The reply must contain exactly the lines below from the one with "Rollläden / Markisen (154, 186)" down to the one with "아이디 (39, 218)", both included, and nothing more; please omit the pictures.

*** Data excerpts Section Begins ***

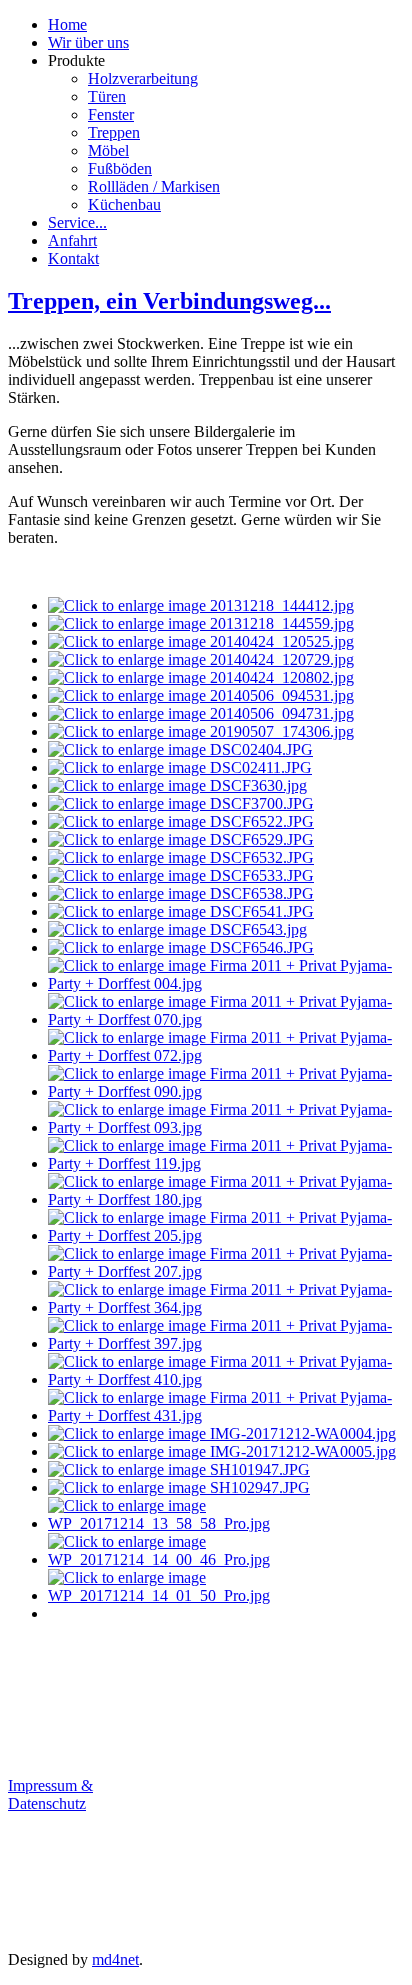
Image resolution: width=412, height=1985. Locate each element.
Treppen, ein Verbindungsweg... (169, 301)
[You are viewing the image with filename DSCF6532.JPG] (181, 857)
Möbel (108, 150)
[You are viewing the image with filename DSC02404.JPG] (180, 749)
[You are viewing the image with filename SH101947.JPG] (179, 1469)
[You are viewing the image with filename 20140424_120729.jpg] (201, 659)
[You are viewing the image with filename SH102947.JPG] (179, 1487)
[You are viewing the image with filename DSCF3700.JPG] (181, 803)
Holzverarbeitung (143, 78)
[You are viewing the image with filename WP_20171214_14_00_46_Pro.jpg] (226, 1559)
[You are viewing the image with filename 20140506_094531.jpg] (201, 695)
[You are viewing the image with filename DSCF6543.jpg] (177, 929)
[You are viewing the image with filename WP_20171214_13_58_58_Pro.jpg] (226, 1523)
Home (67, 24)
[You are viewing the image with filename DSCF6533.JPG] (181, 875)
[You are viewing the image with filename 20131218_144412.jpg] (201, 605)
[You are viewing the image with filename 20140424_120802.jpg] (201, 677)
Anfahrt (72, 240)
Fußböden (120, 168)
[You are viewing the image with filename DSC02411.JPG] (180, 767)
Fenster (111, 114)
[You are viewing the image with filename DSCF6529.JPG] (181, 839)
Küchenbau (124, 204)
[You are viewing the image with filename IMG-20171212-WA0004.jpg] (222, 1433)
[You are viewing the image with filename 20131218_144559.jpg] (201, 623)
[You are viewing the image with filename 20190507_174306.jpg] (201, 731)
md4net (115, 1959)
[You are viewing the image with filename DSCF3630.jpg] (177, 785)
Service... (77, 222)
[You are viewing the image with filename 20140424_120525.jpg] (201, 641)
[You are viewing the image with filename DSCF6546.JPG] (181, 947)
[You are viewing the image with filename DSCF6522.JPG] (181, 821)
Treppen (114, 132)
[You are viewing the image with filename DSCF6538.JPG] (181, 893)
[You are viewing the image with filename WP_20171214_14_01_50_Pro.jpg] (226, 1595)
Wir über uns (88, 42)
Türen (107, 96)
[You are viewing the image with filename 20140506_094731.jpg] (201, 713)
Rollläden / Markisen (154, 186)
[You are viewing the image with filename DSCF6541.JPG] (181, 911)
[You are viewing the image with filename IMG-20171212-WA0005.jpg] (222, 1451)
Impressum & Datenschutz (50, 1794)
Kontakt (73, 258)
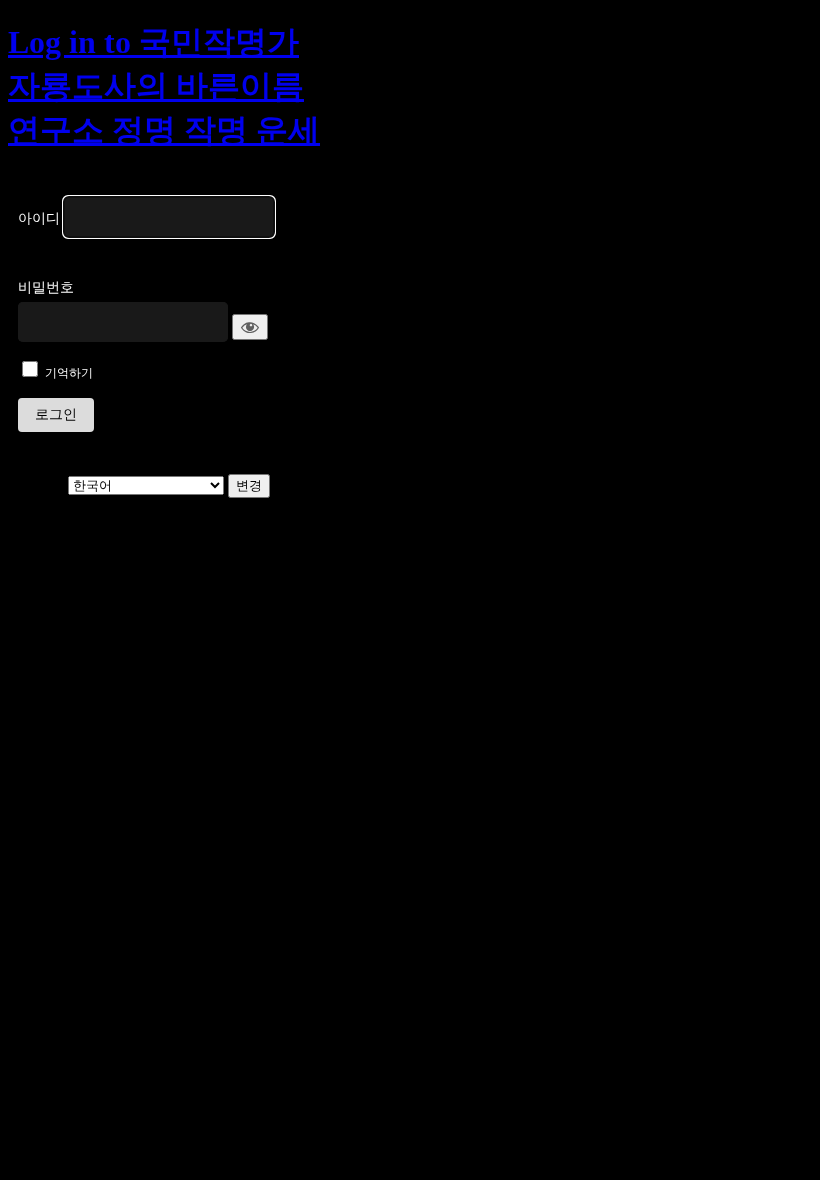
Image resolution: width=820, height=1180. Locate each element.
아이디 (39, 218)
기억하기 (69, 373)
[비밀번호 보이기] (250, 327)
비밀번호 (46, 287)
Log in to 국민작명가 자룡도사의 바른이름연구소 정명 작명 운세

*** Data excerpts Section Ends ***

Response to this task:
Rollläden / Markisen (154, 186)
[You are viewing the image with filename DSCF6541.JPG] (181, 911)
[You are viewing the image with filename IMG-20171212-WA0005.jpg] (222, 1451)
Impressum & Datenschutz (50, 1794)
Kontakt (73, 258)
Image resolution: width=820, height=1180. Locate each element.
아이디 (39, 218)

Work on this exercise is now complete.